From the official 사랑의씨튼수녀회 site.
"News" from last month with a Gangjin and Pittsburgh connection, as several Sisters of Charity of Seton Hill (사랑의씨튼수녀회) returned to South Korea to celebrate the group's 50th anniversary of work there. The Sisters came to Jeollanam-do in 1960 from western Pennsylvania to found a girls' school, and with their domestic colleagues still operate community centers in Gwangju and St. Joseph's Girls' High School in Gangjin county. The official site has an overview of their work in Korea, and East Asia:
Today, 205 Sisters of Charity of Seton Hill serve in the Korean Province and in 11 dioceses there. Several American sisters are members of the Korean Province, but the majority of its members are native Korean women. Each year, at least one American Sister of Charity volunteers to serve in Korea teaching English as a second language to both sisters and students.
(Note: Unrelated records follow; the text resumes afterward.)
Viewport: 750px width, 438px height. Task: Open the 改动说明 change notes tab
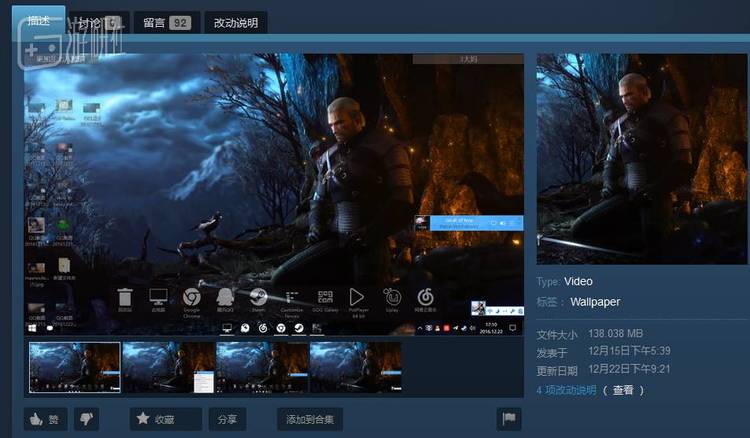coord(235,22)
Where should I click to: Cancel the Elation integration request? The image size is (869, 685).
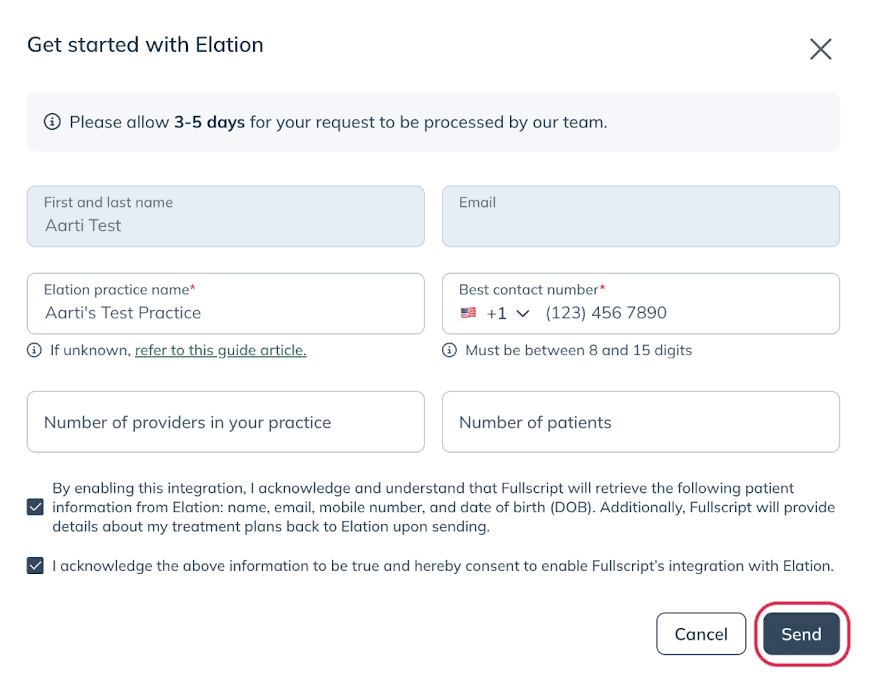click(701, 634)
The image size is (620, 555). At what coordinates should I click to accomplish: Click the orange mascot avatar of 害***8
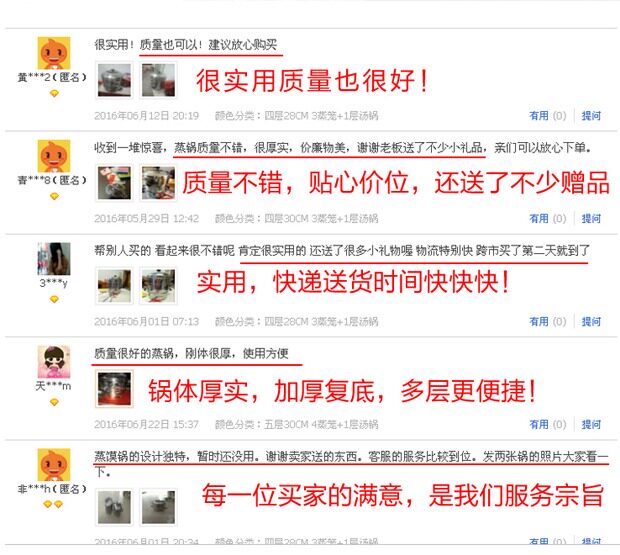[54, 156]
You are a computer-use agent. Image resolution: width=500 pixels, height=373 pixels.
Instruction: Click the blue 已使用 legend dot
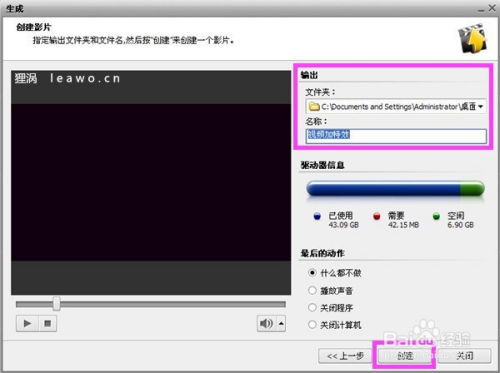click(x=317, y=217)
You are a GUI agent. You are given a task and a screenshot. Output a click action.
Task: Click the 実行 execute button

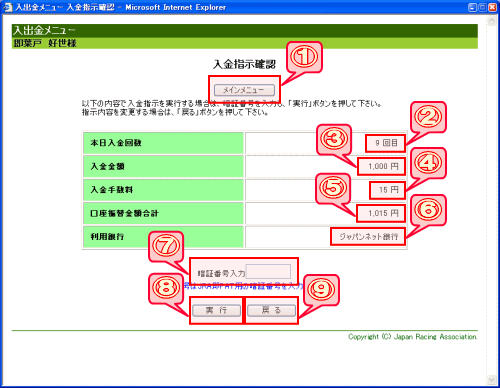(x=216, y=310)
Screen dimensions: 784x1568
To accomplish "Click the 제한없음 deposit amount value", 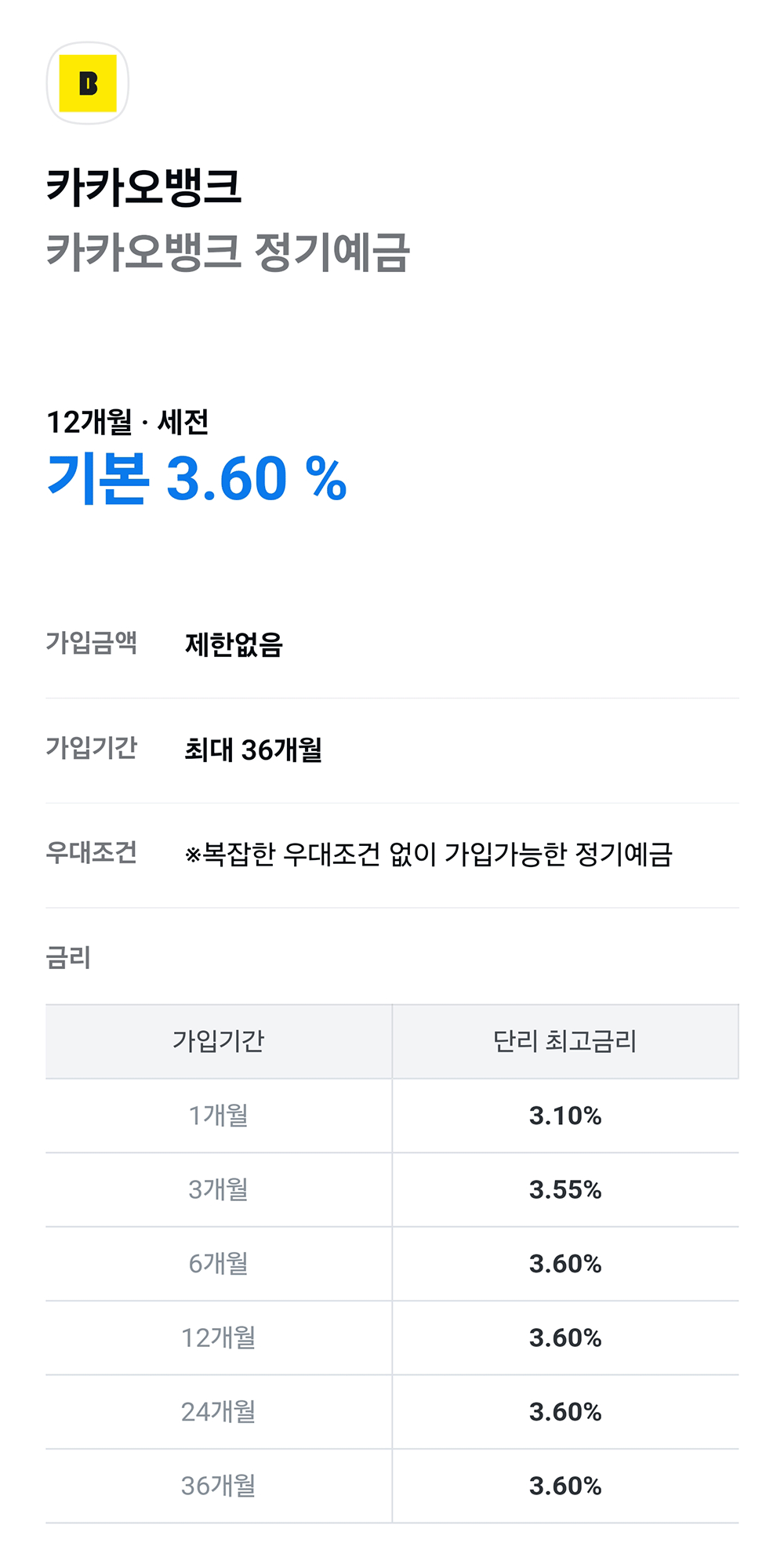I will point(234,644).
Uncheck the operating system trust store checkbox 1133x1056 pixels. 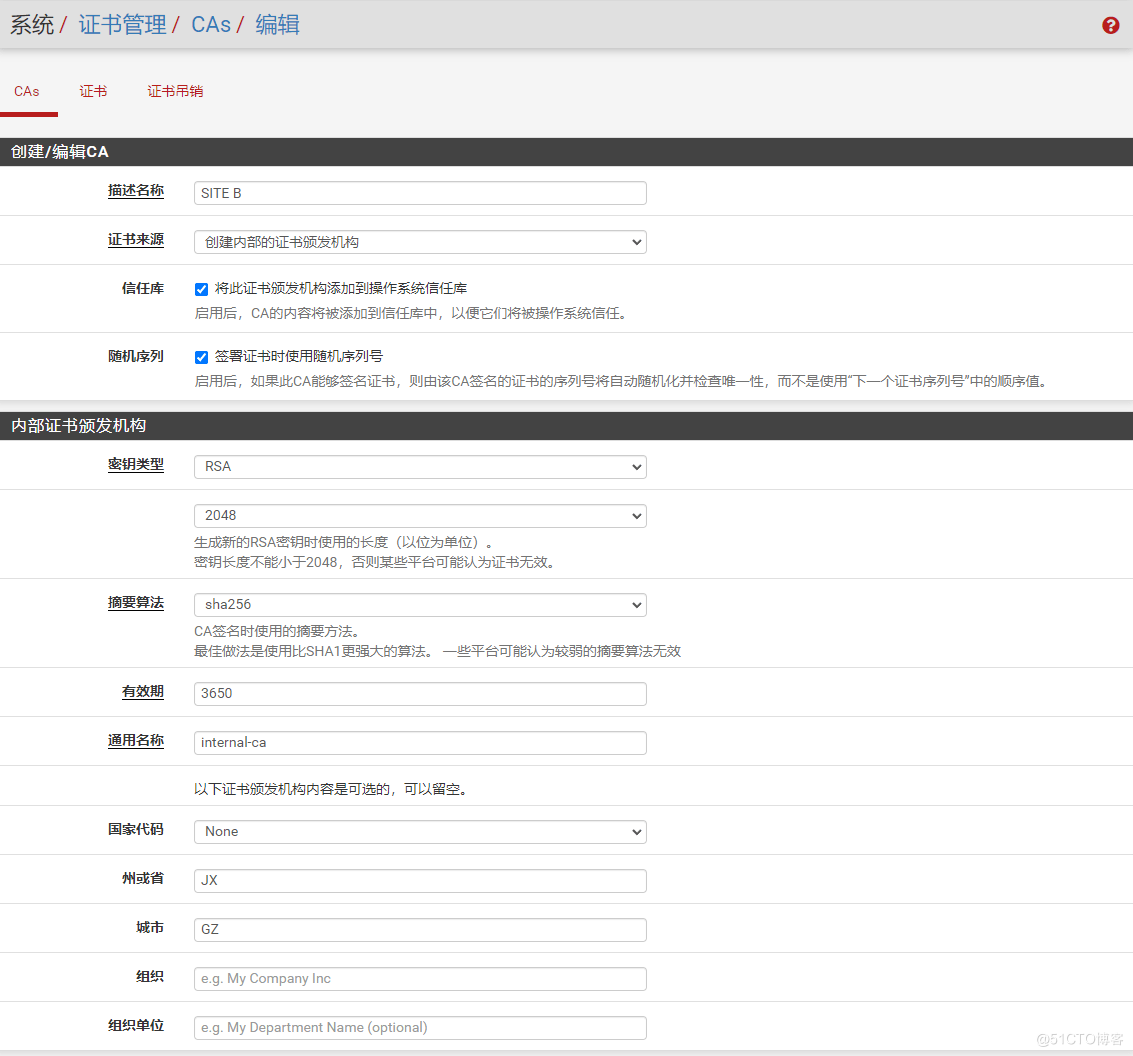point(201,289)
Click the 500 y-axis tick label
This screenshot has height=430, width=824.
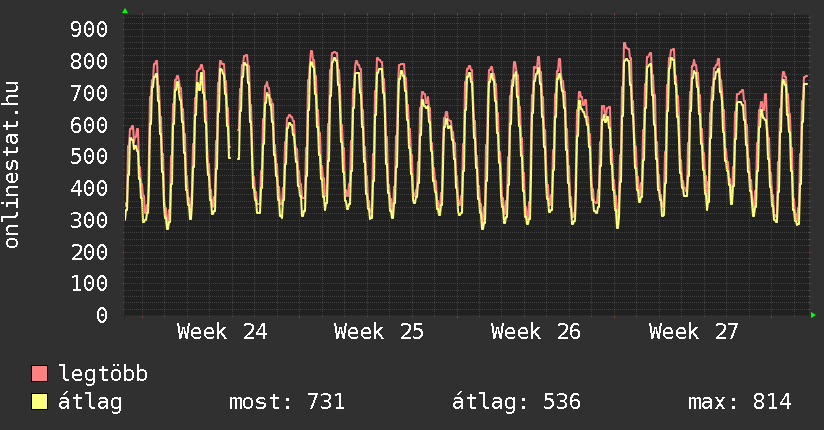point(89,156)
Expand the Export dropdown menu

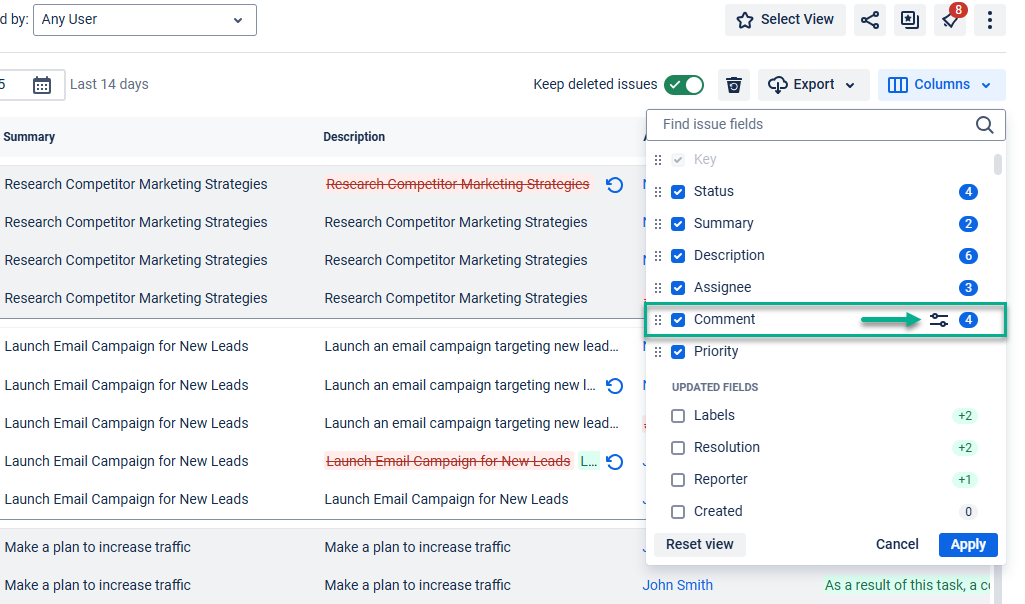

Our ministries in the Korean Province are varied and include a school for children who are blind, another school for children with physical disabilities, and a bakery that teaches vocational skills to young adults with physical disabilities.
The Pittsburgh Press has an article from June 25th, 1960 about the first mission.
When the freighter "California Bear" pulls out of San Francisco Sept. 22 and heads for the Far East, probably the most unusual cargo she ever carried will be stowed away in the hold.
It will be the makings of a foreign mission to the southwestern tip of Korea. In the ship's cabins will be four nuns who have been chosen to start the first foreign mission of the Sisters of Charity at Seton Hill Greensburg.
. . .
Out of the community of more than 800 religious, these four were selected from the many who volunteered when Bishop Harold W. Henry invited the sisters to open a school in the Vicariate of Kwangju, Korea.
The Press has another article four years later when one woman's mother visited the mission in Jeollanam-do. Several articles and mentions appeared in Pittsburgh papers after that---in 1970, 1972, and 1983---interestingly repeating a typographical error in 1964: "Kang Tjin."

Sisters in Gangjin, from the Catholic Bishops' Conference of Korea messageboard.

An early English class.
I was lucky enough to meet one of these women in 2006 through a mutual friend, one of several expatriates in South Korea with a western Pennsylvania connection. And, in an interesting coincidence, I learned last Easter that my mother's aunt's cousin, one of the women who attended the commemoration, lived and taught in Gangjin a couple of years before I arrived.